4.6.2 Dietary causes of hepatic encephalopathy
The cause of hepatic encephalopathy (HE) is likely to be multifactorial and is still not fully understood. Consequently dietary manipulation in HE has evolved as a greater level of evidence supports or disproves theories. One of the first theories about the cause was that dietary protein causes HE in liver failure. Hence, historically dietary protein restriction was advised to reduce the risk and facilitate the management of HE [32]. This is no longer advised as protein turnover studies have demonstrated that the requirement for protein and the overall energy need increase with the development of end-stage liver failure [3,33]. Restricting intake can lead to muscle catabolism and the associated poor outcomes in these patients [34].

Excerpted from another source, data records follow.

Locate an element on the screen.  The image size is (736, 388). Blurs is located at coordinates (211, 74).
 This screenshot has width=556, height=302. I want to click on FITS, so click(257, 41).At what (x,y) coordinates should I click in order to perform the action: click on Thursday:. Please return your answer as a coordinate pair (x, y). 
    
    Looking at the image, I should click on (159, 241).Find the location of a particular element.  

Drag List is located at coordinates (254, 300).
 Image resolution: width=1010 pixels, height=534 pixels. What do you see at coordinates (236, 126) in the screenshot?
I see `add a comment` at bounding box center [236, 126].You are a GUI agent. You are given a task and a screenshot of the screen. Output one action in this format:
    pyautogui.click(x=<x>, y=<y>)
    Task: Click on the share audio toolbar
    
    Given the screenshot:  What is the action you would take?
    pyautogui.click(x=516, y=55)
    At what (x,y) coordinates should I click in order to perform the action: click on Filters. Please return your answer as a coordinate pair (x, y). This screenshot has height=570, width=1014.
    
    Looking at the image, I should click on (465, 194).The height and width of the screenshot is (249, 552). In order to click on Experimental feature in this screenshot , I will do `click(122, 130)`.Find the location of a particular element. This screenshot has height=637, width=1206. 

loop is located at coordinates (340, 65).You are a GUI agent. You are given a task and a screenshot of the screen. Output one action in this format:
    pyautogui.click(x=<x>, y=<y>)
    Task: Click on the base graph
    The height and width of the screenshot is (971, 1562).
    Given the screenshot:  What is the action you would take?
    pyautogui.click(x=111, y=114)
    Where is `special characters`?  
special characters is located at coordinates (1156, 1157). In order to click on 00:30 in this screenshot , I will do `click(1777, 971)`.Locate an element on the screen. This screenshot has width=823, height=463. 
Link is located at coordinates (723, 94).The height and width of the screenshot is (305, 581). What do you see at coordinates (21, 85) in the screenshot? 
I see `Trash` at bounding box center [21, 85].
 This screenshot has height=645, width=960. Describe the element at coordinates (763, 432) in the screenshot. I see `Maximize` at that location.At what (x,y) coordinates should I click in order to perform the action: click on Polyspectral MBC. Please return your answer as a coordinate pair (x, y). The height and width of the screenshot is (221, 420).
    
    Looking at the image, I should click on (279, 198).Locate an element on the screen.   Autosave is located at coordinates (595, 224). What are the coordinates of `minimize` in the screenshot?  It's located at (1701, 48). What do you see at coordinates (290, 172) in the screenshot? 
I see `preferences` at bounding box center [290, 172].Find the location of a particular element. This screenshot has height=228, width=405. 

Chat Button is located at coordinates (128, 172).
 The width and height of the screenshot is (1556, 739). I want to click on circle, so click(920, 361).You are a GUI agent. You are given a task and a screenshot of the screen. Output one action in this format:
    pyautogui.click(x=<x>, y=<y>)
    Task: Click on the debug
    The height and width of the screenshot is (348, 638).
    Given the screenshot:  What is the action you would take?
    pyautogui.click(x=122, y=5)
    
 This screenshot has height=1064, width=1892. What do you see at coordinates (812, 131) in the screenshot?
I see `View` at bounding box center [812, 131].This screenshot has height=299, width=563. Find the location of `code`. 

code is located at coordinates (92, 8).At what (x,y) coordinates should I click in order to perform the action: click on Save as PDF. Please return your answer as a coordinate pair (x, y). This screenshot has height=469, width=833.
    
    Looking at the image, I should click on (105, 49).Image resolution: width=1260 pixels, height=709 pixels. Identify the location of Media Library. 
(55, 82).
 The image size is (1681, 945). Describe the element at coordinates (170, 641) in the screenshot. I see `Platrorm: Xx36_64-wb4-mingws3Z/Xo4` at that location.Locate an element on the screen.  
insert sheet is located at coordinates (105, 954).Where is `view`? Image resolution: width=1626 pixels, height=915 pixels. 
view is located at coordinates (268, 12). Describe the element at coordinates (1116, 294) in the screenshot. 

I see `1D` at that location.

It is thought that the need for additional dietary protein is driven by the utilisation of branched chain amino acids (BCAA) for the repair of the liver injury or utilisation of them to dispose of ammonia [35], lowering the ratio of the BCAA relative to the aromatic amino acids. Furthermore, if the additional calorie requirements are not met, the breakdown of muscle protein increases the circulating concentration of aromatic amino acids (phenylalanine, tyrosine) relative to the circulating concentrations of BCAA (leucine, isoleucine, valine). Ultimately a higher ratio of aromatic amino acids to BCAA facilitates the movement of aromatic amino acids across the blood–brain barrier, altering the mental state associated with HE. This theory is further supported by the development of HE following a gastrointestinal bleed. It is proposed that the digestion of blood, which is deficient in isoleucine, a branched chain amino acid, alters the ratio of aromatic amino acids to BCAA, causing acute HE [36].
A high concentration of gastrointestinal ammonia is another theory for the cause of HE. During periods of fasting, the utilisation of amino acids from muscle for gluconeogenesis produces ammonia. Circulating ammonia is removed by muscle tissue, hence muscle loss in itself may exacerbate the development of HE [37]. Dietary factors that can alter the gastrointestinal microbiota and reduce the high concentrations of ammonia production are thought to reduce the risk and facilitate the management of HE. Dietary factors that have been studied in this process include lactulose, probiotics, vegetable protein and zinc.
4.6.3 Nutritional consequences of ascites
Ascitic volume is normally defined as mild, moderate or severe (see Table 4.6.2) but can exceed 25 litres in some patients. Moderate-to-severe ascites can have a detrimental effect on nutritional status due to multiple factors (Box 4.6.1).